FinCEN further recommended that covered financial institutions establish policies, procedures, and processes for determining a customer’s risk profile, as well as develop a process for monitoring and updating customer information. It can be inferred that the type of customer information to be collected, especially for customers that are not deemed low-risk, would consist of expected activity profiles; media searches for news articles and information on customers, related parties, and beneficial owners; and information regarding underlying transacting parties in a correspondent banking relationship. Covered financial institutions should ensure that their policies, procedures, and processes consider the review of the client relationship not only at the time of onboarding, but potentially at future intervals as well.
FAQ 2: Customer Risk Profile
Question: Is it a requirement under the CDD Rule that covered financial institutions:
- use a specific method or categorization to risk rate customers; or
- automatically categorize as “high risk” products and customer types that are identified in government publications as having characteristics that could potentially expose the institution to risks?
Answer: FinCEN indicated that the CDD Rule does not require covered financial institutions to use a specific method or categorization to establish customer risk profiles. There is an expectation that covered financial institutions have an understanding of the risks involving money laundering, terrorist financing, and other financial crime risks posed by customers, when developing a customer risk profile. Further, and helpful, information released in various government publications on products or customer types does not require an automatic categorization of “high risk” by financial institutions.
FAQ 3: Ongoing Monitoring of the Customer Relationship
Question: Is it a requirement under the CDD Rule that financial institutions update customer information on a specific schedule?
Answer: FinCEN indicated that there is no categorical requirement that financial institutions update customer information on a set (continuous or periodic) schedule. FinCEN further noted that the requirement to update customer information is risk-based and occurs as a result of normal monitoring. This means that during the course of the normal monitoring, if a change in customer information, such as beneficial ownership information, is detected, then the financial institution’s records on the customer should be updated accordingly. This change in known customer information may also have an effect on the customer’s risk profile.
In reviewing these FAQs together, it is evident that:
- FinCEN relies heavily on a covered financial institution’s ability to create its own policies, procedures, and processes around risk assessments, risk profiles, and collection and updating of customer information.

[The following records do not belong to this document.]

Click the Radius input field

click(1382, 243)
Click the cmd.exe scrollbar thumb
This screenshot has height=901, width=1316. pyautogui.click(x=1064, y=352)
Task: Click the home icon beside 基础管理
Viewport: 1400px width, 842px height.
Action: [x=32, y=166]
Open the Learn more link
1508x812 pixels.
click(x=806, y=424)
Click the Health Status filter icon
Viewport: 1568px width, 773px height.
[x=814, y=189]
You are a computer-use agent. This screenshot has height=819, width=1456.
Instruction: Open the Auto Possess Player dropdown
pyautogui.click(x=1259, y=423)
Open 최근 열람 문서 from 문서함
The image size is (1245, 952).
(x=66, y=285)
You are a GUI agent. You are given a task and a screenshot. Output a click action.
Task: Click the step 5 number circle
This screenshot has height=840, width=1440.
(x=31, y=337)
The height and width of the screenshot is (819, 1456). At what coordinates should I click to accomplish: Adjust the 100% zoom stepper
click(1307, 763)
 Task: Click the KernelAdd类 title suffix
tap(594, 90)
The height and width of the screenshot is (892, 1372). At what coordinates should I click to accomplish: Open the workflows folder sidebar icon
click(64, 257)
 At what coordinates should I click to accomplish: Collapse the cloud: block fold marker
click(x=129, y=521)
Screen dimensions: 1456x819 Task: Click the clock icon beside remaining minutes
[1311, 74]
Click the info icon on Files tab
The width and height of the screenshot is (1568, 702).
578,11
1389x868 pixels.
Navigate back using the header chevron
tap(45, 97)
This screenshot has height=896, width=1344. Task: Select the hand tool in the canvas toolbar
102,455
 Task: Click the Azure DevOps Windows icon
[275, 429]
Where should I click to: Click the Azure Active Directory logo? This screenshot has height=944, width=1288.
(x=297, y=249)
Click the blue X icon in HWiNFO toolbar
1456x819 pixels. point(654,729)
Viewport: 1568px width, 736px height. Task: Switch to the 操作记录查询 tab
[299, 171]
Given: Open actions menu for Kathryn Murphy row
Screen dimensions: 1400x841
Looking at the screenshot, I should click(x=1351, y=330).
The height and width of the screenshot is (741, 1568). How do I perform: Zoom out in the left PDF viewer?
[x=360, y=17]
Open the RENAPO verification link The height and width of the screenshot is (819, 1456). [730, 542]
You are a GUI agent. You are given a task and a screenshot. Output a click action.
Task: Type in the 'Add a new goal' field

- A “one-size-fits-all” approach for a covered financial institution’s entire customer base does not apply. What information may be required for a lower-risk customer may differ from what’s required for a higher-risk customer.
- FinCEN has not categorically required any one aspect of due diligence for customers of covered financial institutions. What FinCEN has done, however, is provide some incredibly useful elements that should be incorporated within a program, depending on a customer’s risk profile: 1) expected account activity; 2) media searches on customers and related parties; and 3) information on a customer’s customer in a correspondent banking relationship.
- FinCEN has not mandated a set schedule for updating customer information. However, it can be inferred that updating this information through continuous or periodic monitoring may be required, especially for higher-risk customers.